The particular structure of Indicators Of Compromise allows us to use regular expression (Regex) rules to find them in the text. While different, all these indicators share a common structure across each type, which can be recognized with Regex rules without applying NLP techniques. Some examples of the types of IOCs supported by IOC Finder can be found in the following Table. In this repository we include our fork for IOC Finder that adapts to our framework.
IOC Type | IOC Structure |
---|---|
ATT&CK Techniques | T1518 or T1518.001 |
CVEs | CVE-2021-44228 |
Email Addresses | example@mail.com |
File Paths | /path/to/file |
MD5s | e802c6b77dd5842906ed96ab1674c525 |
After finding IOCs, all other entities of interest do not share a common structure and thus cannot be found through regular expression rules. Thus, we leverage a rich Knowledge Base integrated with multiple OSINT that explicitly indicate which names represent important entities and allow us to link them to their correct entity type. In this repository, we include the nationalities.csv
file that we use to extract locations.
While malwares and threat actors are often explicitly mentioned, some other entities are not and can be referenced without categorically stating their names.

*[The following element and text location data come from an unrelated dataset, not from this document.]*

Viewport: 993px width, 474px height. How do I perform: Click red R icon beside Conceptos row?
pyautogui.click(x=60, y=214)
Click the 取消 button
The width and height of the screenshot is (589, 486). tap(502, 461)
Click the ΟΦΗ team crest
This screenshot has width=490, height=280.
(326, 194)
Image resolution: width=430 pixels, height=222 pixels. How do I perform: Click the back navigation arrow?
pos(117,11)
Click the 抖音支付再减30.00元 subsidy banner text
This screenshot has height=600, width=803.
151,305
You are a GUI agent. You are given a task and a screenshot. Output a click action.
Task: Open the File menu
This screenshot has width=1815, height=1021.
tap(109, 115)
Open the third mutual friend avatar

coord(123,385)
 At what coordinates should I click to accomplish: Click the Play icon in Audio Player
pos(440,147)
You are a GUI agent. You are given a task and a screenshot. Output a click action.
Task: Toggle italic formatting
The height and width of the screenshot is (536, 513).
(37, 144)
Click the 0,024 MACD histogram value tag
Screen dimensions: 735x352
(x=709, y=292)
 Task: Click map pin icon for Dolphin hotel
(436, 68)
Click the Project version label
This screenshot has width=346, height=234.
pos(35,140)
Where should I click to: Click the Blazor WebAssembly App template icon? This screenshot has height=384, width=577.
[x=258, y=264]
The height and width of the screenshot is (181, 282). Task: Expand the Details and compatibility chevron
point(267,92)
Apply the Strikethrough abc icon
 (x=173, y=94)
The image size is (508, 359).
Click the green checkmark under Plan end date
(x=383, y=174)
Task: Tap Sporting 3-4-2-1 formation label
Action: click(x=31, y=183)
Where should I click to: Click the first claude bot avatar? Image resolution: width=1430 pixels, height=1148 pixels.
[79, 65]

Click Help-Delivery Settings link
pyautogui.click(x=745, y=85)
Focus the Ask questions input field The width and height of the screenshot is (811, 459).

It is the case of tactics and techniques. We retrained rcATT from scratch with new techniques and tactics. Also, to address one of the limitations and future works of the paper presenting rcATT, we expanded the training dataset with more data from MITRE ATT&CK descriptions and external sources for each tactic and technique.
This module can retrieve relations between the found entities while processing the sentences in the raw text. While submodules and parameters are detailed in the paper, in this repository we include the relationships that have been used for the comparison. Indeed, while STIX include SROs in their documentation, we translate them to be compliant with our framework for the comparison with relationships found in the report.
Given the lack of available annotated reports in the literature, we generated our own dataset of CTI reports to evaluate our model. Each report treats a group or threat actor from the MITRE ATT&CK framework. All their related data has been extracted from their official descriptions and the external sources listed by the ATT&CK APIs. We then manually label each report with LabelStudio, a free and open-source software for data labeling. Annotations are exported in a JSON file and can be graphically visualized through the LabelStudio software.